A web crawler is a software agent created to browse the World Wide Web, based on some strict methods and criteria. Web crawlers are a fundamental part of search engines, with an optimized architecture and algorithms, kept as a rule secret by the latter. Their identity is usually revealed to web servers, the administrators being entitled to know when their web pages are to be indexed by a particular search engine.
So, basically, search engines use crawlers for updating their data about websites. Crawlers do that by generating copies of the pages they visit. Then search engines intervene, indexing these and providing fast searches. Of course, the World Wide Web is not only incredibly large, but also dynamic, continuously changing, therefore crawlers can download merely a small number of pages by comparison, at a given time. As such, they have to come with strategies and criteria in order to be more effective.
The first step is to visit a list of URLs, to detect the hyperlinks and add them to the said list. Subsequently, crawlers revisit them, in order to look for changes made meanwhile. But till then, for being able to increase their downloading output and its importance for search engines, crawlers have to prioritize their targets for a better relevance of the pages visited. As such, they may use criteria such as the inherent quality of a page, its popularity and even its URL.
After identifying the pages to be crawled, they have to set a revisiting schedule, observing two points: identifying changes made, and not crawling the same pages, in other words not retrieving duplicate content. In order to be able to do that, given the sheer size of their crawling, crawlers modify and standardize URLs of visited pages, for the sake of a prompt recognition. They have to be speedy in updating, given the innumerable pages waiting for them and the number of new creations or changes. Crawlers would be of no use to search engines, if not able to maintain the average age of downloaded pages as low as possible.

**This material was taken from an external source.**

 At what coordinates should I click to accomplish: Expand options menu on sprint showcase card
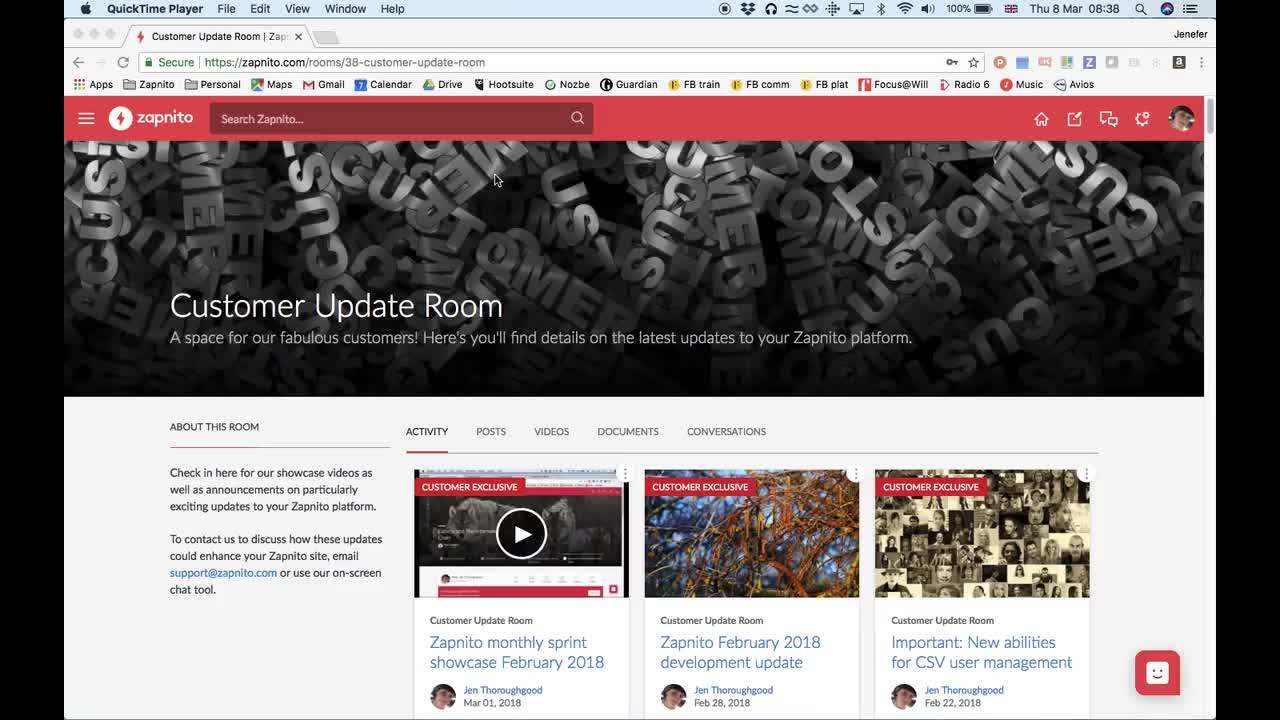[x=625, y=474]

Crawlers may create though serious problems for servers, overloading them through their requests or size of documents downloaded, especially given that their access intervals are so short - from 20 seconds to 3-4 minutes. Well, it is true that administrators may forbid crawlers to access specific parts of the server or may set some fixed intervals to be strictly observed. It's not that crawlers are not polite, but they were created to move fast.